Palcoda, il suggestivo paese abbandonato

Tra le montagne friulane si trova un borgo fantasma letteralmente avvolto nella natura boschiva

Palcoda
Di Alessio Milan from Italy - I resti della chiesa, CC BY-SA 2.0, https://commons.wikimedia.org/w/index.php?curid=4737784
Chiesa di Palcoda prima del restauro
Anche nel momento di massimo splendore Palcoda non superò i 150 abitanti. Eppure questo piccolo borgo friulano è riuscito a rimanere un importante protagonista del suo territorio, anche oggi che è un paese fantasma. Ci troviamo nella provincia di Pordenone, a breve distanza da Tramonti di Sotto, sulle Prealpi Carniche. Un territorio di grande bellezza per gli appassionati di escursionismo, che vengono qui non solo per la presenza di numerosi sentieri di varia difficoltà, ma anche per inserire nei trekking un ‘circuito’ di borghi abbandonati particolarmente affascinante.
 
Palcoda infatti non è solo suggestivo grazie a quel fascino misterioso, a tratti lugubre, che infondono i luoghi abbandonati. Ma anche perché la natura si è riappropriata di ciò che è suo, avvolgendo i resti delle costruzioni in un pittoresco (e allo stesso tempo malinconico) ‘abbraccio’. Salvo la chiesa, restaurata pochi anni fa, Palcoda giace in una sorta di spettrale incantesimo, una decadenza della quale la natura ha approfittato per tornare sovrana. Si trova a 628 metri di altitudine, ed è raggiungibile solo a piedi, percorrendo sentieri che partono da Tramonti di Sotto e da Campone.  
 
I primi insediamenti in questo luogo risalgono al Quattrocento, quando nella zona, incastonata nella valle del Torrente Chiarzò, si fermavano i pastori di passaggio.

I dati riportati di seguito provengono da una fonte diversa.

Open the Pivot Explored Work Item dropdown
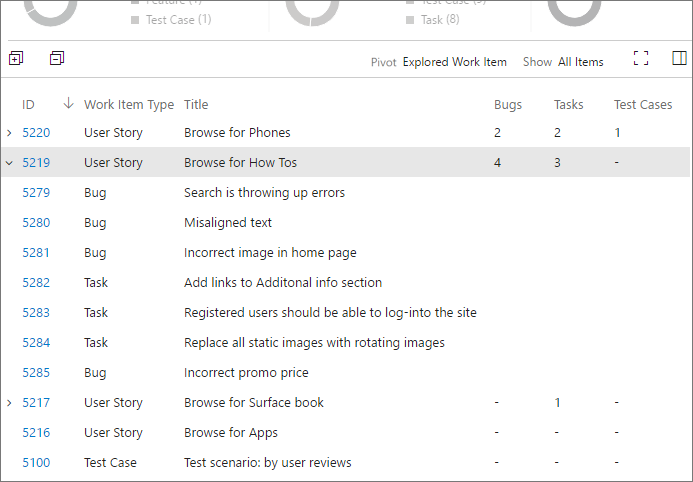The height and width of the screenshot is (482, 693). pyautogui.click(x=454, y=62)
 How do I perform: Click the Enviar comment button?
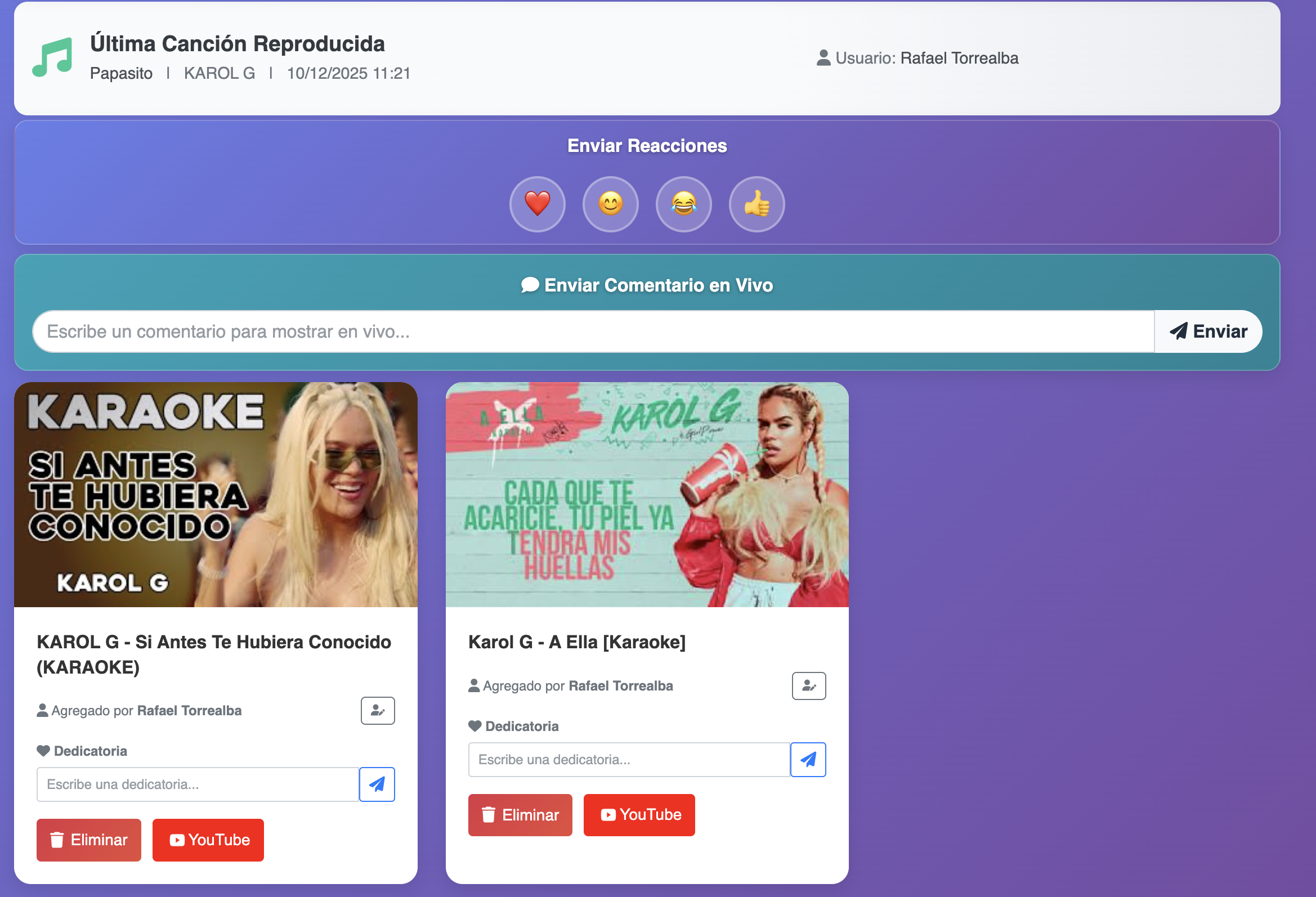pyautogui.click(x=1208, y=331)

Nel XVII secolo, il borgo cominciò a prendere forma, e ad avere una certa ‘vitalità’ grazie all’agricoltura, l’allevamento, e una particolare forma di economia basata sulla produzione e il commercio di cappelli di paglia. Per un lungo periodo Palcoda fu un florido, piccolo centro, ma il primo conflitto mondiale né segnò drammaticamente l’inizio della decadenza. La crisi economica segnò profondamente i territori friulani, e l’emigrazione fu massiccia. Palcoda si svuotò nel giro di pochissimi anni, e nel 1923 era ufficialmente un paese abbandonato. Fece tuttavia da riparo ai partigiani impegnati nella guerra di liberazione alla fine del secondo conflitto mondiale. 
 
Non lontano si trova anche un altro borgo fantasma, quello di Tamar, che ebbe una sola, stoica abitante fino agli anni ’50. La visita a questi centri abbandonati è possibile solo dopo aver percorso un sentiero già di per sé spettacolare. Giunti a destinazione, specialmente a Palcoda, l’atmosfera prende una piega particolarmente affascinante, anche se un pizzico spettrale.